-- RAW DATA follows --
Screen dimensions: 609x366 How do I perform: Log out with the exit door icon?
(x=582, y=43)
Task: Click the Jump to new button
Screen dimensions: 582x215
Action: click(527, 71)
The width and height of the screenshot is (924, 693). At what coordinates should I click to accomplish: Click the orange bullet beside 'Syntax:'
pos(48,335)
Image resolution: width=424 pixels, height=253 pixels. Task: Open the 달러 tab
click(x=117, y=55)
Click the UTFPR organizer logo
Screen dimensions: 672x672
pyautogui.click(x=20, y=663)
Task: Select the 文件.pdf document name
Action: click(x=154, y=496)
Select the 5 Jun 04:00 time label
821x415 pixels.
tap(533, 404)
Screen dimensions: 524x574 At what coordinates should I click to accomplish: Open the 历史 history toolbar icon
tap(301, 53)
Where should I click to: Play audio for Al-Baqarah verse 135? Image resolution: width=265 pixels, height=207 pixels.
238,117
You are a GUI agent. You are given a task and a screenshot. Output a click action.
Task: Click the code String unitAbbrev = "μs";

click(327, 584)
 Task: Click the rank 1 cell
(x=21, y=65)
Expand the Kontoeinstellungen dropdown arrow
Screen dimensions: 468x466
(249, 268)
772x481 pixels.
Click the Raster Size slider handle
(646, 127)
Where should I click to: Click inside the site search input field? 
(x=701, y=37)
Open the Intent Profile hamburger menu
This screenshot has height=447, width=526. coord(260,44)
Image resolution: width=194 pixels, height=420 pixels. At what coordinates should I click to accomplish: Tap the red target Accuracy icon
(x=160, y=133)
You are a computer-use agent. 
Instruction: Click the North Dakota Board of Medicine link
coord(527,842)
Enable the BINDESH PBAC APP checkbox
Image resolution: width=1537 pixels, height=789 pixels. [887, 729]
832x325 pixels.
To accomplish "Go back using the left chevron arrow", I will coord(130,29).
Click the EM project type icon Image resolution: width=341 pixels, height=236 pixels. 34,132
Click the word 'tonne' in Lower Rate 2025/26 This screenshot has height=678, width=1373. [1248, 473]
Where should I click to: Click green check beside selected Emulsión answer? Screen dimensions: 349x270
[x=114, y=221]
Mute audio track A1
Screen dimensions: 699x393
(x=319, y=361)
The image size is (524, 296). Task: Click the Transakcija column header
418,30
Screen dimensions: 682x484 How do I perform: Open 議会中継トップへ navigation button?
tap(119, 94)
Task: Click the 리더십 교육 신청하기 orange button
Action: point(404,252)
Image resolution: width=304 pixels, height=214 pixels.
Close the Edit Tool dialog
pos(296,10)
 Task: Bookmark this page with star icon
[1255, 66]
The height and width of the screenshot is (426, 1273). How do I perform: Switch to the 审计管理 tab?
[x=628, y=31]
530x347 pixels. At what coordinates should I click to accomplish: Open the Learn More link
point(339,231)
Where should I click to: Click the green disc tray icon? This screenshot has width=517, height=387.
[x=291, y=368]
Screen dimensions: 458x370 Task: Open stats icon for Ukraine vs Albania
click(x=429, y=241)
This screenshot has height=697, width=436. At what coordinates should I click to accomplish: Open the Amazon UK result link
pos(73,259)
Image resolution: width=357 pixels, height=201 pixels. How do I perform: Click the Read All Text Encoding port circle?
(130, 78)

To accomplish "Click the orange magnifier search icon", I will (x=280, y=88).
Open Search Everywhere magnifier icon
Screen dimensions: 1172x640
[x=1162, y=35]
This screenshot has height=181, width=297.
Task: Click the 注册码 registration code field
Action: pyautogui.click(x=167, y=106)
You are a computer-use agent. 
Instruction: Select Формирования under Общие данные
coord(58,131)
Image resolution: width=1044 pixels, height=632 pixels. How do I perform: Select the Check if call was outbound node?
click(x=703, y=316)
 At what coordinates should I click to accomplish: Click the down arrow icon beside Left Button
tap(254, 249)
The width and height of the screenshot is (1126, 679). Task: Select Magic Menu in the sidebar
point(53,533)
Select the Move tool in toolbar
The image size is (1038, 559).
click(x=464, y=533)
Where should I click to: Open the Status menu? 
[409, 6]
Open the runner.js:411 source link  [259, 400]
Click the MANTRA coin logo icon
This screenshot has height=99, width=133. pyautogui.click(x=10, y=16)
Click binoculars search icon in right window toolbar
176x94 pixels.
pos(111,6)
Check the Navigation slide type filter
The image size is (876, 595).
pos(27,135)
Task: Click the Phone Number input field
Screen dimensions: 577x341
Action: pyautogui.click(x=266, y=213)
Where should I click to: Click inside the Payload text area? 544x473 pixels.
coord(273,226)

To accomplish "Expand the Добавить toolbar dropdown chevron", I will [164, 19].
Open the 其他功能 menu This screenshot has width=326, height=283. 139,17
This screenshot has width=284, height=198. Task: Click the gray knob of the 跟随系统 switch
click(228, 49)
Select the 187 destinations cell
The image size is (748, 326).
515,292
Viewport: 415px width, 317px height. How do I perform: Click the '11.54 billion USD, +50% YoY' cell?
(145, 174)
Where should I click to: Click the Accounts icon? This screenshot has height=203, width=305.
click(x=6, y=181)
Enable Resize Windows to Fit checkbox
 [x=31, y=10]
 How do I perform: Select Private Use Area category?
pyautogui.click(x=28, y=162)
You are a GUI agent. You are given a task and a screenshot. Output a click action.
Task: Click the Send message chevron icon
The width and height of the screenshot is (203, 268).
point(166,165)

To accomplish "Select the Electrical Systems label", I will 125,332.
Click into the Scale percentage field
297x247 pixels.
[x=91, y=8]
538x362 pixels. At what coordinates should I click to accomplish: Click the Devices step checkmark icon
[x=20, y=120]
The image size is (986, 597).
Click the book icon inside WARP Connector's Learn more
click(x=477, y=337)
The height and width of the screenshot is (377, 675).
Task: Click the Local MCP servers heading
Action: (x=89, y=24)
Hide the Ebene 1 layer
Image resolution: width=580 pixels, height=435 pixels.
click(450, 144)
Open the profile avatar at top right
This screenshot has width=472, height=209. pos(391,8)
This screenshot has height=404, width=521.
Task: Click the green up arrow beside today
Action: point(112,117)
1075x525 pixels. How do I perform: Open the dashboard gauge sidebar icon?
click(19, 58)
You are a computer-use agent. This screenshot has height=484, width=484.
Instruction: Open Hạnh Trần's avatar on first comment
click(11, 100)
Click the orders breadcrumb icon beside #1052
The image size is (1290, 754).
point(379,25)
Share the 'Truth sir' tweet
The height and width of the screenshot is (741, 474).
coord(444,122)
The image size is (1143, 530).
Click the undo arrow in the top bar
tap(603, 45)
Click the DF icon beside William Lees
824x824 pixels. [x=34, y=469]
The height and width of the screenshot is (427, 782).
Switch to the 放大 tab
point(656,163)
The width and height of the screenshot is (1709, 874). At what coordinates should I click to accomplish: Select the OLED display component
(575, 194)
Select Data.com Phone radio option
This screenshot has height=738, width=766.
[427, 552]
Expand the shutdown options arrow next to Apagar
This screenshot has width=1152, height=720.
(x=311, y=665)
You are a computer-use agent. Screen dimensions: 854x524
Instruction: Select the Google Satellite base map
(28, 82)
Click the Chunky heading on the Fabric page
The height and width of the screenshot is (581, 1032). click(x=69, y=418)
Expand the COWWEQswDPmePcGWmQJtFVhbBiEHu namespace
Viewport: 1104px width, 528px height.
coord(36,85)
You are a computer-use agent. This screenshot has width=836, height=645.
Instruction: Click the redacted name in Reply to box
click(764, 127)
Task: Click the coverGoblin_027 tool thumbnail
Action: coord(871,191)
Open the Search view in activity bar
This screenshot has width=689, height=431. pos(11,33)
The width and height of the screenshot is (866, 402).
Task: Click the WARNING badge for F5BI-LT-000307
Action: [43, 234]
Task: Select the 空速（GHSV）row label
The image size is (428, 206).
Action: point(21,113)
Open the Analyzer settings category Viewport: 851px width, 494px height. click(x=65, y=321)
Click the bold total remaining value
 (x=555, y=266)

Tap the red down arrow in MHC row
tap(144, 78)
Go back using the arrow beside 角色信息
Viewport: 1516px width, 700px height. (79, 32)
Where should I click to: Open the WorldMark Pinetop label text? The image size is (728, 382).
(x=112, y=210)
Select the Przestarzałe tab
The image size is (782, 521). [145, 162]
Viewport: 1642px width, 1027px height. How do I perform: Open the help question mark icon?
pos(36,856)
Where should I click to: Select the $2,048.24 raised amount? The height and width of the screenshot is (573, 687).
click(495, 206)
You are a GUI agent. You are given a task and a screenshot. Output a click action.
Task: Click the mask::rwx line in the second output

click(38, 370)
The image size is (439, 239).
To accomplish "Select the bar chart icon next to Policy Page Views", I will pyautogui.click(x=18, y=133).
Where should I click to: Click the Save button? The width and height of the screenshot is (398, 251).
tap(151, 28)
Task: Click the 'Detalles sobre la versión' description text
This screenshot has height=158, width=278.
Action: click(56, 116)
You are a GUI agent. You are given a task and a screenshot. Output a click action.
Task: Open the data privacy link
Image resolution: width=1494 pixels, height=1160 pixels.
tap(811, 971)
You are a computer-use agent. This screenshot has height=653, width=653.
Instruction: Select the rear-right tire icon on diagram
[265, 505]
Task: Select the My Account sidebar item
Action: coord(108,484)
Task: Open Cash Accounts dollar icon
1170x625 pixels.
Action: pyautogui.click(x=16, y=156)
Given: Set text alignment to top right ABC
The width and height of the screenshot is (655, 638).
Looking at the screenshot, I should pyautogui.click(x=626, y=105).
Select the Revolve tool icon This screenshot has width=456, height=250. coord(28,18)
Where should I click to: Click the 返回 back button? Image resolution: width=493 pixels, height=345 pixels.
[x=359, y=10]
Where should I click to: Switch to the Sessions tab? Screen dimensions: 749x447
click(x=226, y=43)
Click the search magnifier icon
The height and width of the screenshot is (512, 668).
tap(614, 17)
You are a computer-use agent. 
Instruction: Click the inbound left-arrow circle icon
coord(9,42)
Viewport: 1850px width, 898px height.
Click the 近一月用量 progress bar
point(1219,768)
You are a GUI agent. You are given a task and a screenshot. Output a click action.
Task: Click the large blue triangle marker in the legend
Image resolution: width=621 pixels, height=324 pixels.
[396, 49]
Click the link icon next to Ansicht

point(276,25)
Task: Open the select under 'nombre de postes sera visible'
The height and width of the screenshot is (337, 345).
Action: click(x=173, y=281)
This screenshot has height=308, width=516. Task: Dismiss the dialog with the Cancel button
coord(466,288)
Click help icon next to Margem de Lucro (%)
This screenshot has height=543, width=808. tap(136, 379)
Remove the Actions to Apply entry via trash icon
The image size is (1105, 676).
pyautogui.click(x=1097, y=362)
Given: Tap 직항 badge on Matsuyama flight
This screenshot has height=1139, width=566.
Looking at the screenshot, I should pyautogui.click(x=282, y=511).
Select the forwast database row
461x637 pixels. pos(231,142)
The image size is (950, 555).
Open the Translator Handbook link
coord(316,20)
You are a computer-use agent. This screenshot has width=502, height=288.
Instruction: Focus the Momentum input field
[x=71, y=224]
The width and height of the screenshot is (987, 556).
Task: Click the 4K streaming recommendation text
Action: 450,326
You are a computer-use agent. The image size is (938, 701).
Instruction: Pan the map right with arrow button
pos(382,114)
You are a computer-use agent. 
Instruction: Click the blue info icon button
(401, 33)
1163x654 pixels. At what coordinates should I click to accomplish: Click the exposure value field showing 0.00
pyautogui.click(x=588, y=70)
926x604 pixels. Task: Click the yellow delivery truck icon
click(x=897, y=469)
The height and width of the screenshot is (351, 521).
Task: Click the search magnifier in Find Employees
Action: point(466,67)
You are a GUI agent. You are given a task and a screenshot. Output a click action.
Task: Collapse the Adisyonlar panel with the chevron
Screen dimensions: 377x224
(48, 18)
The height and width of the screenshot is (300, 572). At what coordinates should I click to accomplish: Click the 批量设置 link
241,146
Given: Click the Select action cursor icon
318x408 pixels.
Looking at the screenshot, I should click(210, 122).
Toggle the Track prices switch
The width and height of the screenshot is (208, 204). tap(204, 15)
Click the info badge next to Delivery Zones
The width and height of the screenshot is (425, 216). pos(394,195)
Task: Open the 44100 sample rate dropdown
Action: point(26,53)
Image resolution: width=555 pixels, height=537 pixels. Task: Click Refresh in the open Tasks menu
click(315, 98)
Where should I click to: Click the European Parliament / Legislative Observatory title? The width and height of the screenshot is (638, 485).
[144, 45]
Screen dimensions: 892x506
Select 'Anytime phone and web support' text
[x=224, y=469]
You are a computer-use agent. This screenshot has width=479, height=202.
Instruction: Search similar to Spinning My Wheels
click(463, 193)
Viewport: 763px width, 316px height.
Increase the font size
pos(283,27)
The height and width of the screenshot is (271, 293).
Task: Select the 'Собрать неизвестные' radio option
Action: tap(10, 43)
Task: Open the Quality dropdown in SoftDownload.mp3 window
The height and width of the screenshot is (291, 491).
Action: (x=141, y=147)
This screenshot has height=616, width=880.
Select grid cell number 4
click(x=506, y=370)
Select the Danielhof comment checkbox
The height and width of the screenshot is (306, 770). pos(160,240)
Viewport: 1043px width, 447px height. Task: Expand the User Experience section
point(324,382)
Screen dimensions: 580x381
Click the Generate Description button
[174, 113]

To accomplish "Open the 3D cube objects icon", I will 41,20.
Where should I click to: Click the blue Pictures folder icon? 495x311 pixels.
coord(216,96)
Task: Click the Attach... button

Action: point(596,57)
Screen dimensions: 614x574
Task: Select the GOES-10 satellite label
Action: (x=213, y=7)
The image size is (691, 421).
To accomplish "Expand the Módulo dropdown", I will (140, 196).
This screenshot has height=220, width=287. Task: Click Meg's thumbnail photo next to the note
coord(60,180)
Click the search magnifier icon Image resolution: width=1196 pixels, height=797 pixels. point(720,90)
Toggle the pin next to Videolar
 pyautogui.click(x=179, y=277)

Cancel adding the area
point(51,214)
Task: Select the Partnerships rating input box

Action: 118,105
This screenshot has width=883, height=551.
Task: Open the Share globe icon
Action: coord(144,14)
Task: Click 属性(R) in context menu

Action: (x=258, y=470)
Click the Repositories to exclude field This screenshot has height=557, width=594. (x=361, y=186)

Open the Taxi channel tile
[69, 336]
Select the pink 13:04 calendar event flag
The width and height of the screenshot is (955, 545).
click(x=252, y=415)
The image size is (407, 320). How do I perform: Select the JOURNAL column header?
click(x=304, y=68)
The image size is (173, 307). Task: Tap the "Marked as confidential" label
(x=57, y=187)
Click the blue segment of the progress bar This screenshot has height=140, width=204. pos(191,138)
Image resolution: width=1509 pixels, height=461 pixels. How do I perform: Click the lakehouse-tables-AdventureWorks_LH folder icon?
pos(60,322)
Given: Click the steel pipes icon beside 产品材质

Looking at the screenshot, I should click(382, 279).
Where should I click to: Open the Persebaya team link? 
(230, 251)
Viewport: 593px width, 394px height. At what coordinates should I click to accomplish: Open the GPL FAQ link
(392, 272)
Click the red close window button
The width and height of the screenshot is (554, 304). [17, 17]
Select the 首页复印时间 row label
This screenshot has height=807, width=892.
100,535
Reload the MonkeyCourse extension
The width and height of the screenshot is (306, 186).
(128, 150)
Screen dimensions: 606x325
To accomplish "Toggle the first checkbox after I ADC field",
-- RAW DATA concluded --
- _ASSIGNED TASK_:
For each line above that holds the string "type", provide a copy of that line.

- _RESULT OF THIS EXERCISE_:
Click the EM project type icon Image resolution: width=341 pixels, height=236 pixels. 34,132
Check the Navigation slide type filter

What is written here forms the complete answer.